García señaló que la institución del país que asesora en materia naval es la Armada Nacional, y apuntó que “no hubo uno”, sino “dos informes técnicos de la Armada Nacional que recomendaron la decisión” que adoptó el gobierno anterior. “Lo raro hubiera sido que hubiéramos tomado un criterio que no seguía lo que nos asesoraba la Armada Nacional y que, aparte, hubiera sido más caro”, añadió. En ese hipotético caso, señaló, le preguntarían “por qué eligió uno más caro que las otras opciones y que no fueron las que eligió la Armada Nacional”
“Yo decidí, asesorado por la Armada Nacional, en reiteración real, con fundamentos técnicos. Con un agregado que es muy importante. Este es un proceso de 20 años que no se resolvió, en el que al final se analizaron propuestas de ocho astilleros. Una vez que tomamos la decisión, no hubo ningún recurso ni impugnación de las otras empresas sobre la decisión tomada”, aseguró García, y sostuvo que “no es común en el Estado que en una licitación las empresas que se presentan no recurran cuando no son elegidas”.
La visión del Frente Amplio
El diputado de Frente Amplio Joaquín Garlo manifestó que, a pesar de que García haya afirmado que las decisiones se basaron en informes técnicos, “no se ha podido esclarecer por qué entre 2022 y 2023 el Ministerio de Defensa desoyó a la comisión técnica de la Armada que había establecido más de 80 requisitos para la contratación de un astillero para la adquisición de patrulleros oceánicos”, y luego en 2023 “llamativamente” se disminuyó a solo tres requisitos.
El diputado del FA dijo que le preguntaron “especialmente” a García “si esa disminución de las exigencias técnicas tenía que ver con que el proceso de compra de 2023 había iniciado con la oferta de Cardama”, pero no escucharon “una respuesta a esa pregunta”.
Garlo subrayó que este es “un punto no menor, porque esa disminución de exigencias lleva, en definitiva, a que después se dé todo el proceso de reuniones entre Cardama y oficiales de la Armada, de donde surgen cambios a la propuesta inicial de Cardama que se termina sustanciando en el contrato que se firma en el año 2023”.

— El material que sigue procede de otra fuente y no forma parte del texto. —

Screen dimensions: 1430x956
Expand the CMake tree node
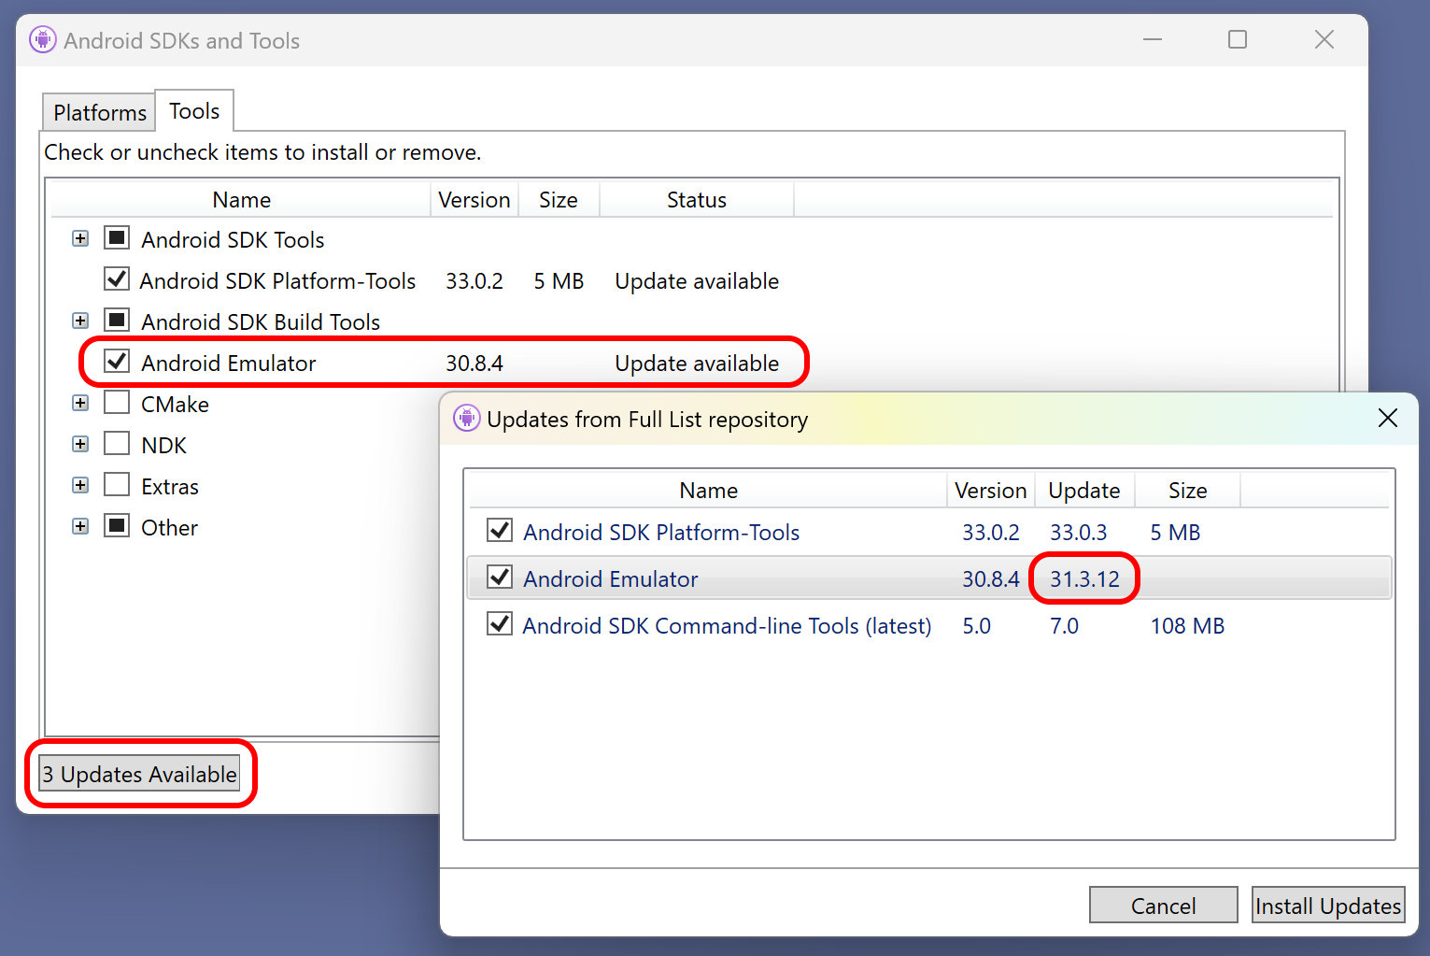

El diputado del FA dijo que también le preguntaron a García “quién lo había asesorado sobre el tema de las garantías, y él insistió en que la responsabilidad era totalmente política y que él se hacía cargo de todos esos aspectos”.
Por último, consultado sobre si el oficialismo reafirma las responsabilidades políticas de García en este caso, Garlo dijo que “esas conclusiones llegarán al final del proceso”; por lo tanto, el oficialismo no se apresurara a “realizar valoraciones, teniendo en cuenta que todavía faltan comparecencias muy importantes en la comisión, como la del exministro Castaingdebat”.